Mojang isn’t quite done shaking things up there, either. Once per turn, you may give up one of the cards in your hand for either two new ones, or to swell your resource pool, which is what you use to pay for everything you play. This, again, is transformative. Hearthstone solved the mana screw problem of Magic - where bad drawing luck robs you of the ability to stay competitive - by granting players an increasing number of crystals each turn, whereas Scrolls puts the choice of whichever kind of scarcity you want to deal with into your own hands. All taken together, it ensures most turns present something to tickle your neurons, though that does mean games tend to last upwards of 30 minutes.
The selection of modes doesn’t tinker much with that core, but there’s some variety. Alongside the usual quick match, AI skirmish and ranked play, there’s a meaty list of Trials that tweak the rules of engagement, perhaps gifting your AI foe with some quirky combo, such as an army of prolifically spawning bunnies that’s almost too cute to massacre. Judgement, meanwhile, is a pay-to-enter challenge that charges 800 in-game gold or 120 shards (which cost real money, but 120 is roughly 60 of your English pence). It offers the chance to build a new deck by repeatedly selecting one of four random cards from the 350 total, then offers one chance to tweak it before it’s frozen. After that, you try to rack up wins before you suffer two losses, with progressively better rewards for success. Mojang resists aggressive monetisation elsewhere too, dishing out a deck for each faction through play, plenty of achievements with a little pot of gold attached, and sprinkling you with lucre at match end. Shards ease the grind to a new pack or deck, but little else.
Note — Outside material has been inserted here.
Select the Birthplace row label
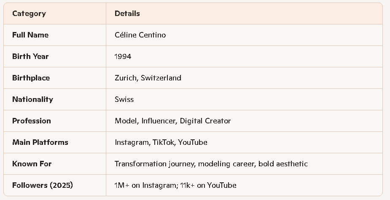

No, where Scrolls reveals its tears is presentation. Not in terms of looks - the card art is lavish, the animation full of character – but in communicating itself visually. Where Hearthstone wreathes its minions in effects so you can read the board at a glance, this is less forthcoming. You’ll have to mouse over a unit, click, and then pore over its card to discover what it does. If you want to know what keywords mean, you’ll have to click again to flip it over. Cards in your own hand are too small to read without enlarging, too. Just understanding what everything does can gobble ten to 20 seconds of your 90-second turn time, and probably a fair bit longer for the majority of newcomers.
It shows in the small player base. Finding normal matches is quick, but you can wait a while for Judgement ones. Patience is required, which also goes for the current metagame. As with many collectible card games, a lot of decks build up inertia, so those who fall too far behind will stay there. That’s not an issue when matches last five minutes total, but it can be trying when you lost a game ten minutes ago and you’re waiting for it to end. You can always surrender, but it feels dirty - and our mamas didn’t raise no quitters.
All of this can be fixed in time, and even while Mojang partially clouds Scrolls’ many finer points behind a tough, hide-bound exterior, it doesn't obscure the magic completely. Now all that remains is to blow away the lingering dust of its physical heritage and welcome players more readily, rather than limiting this gripping card game to only the most dedicated of scholars.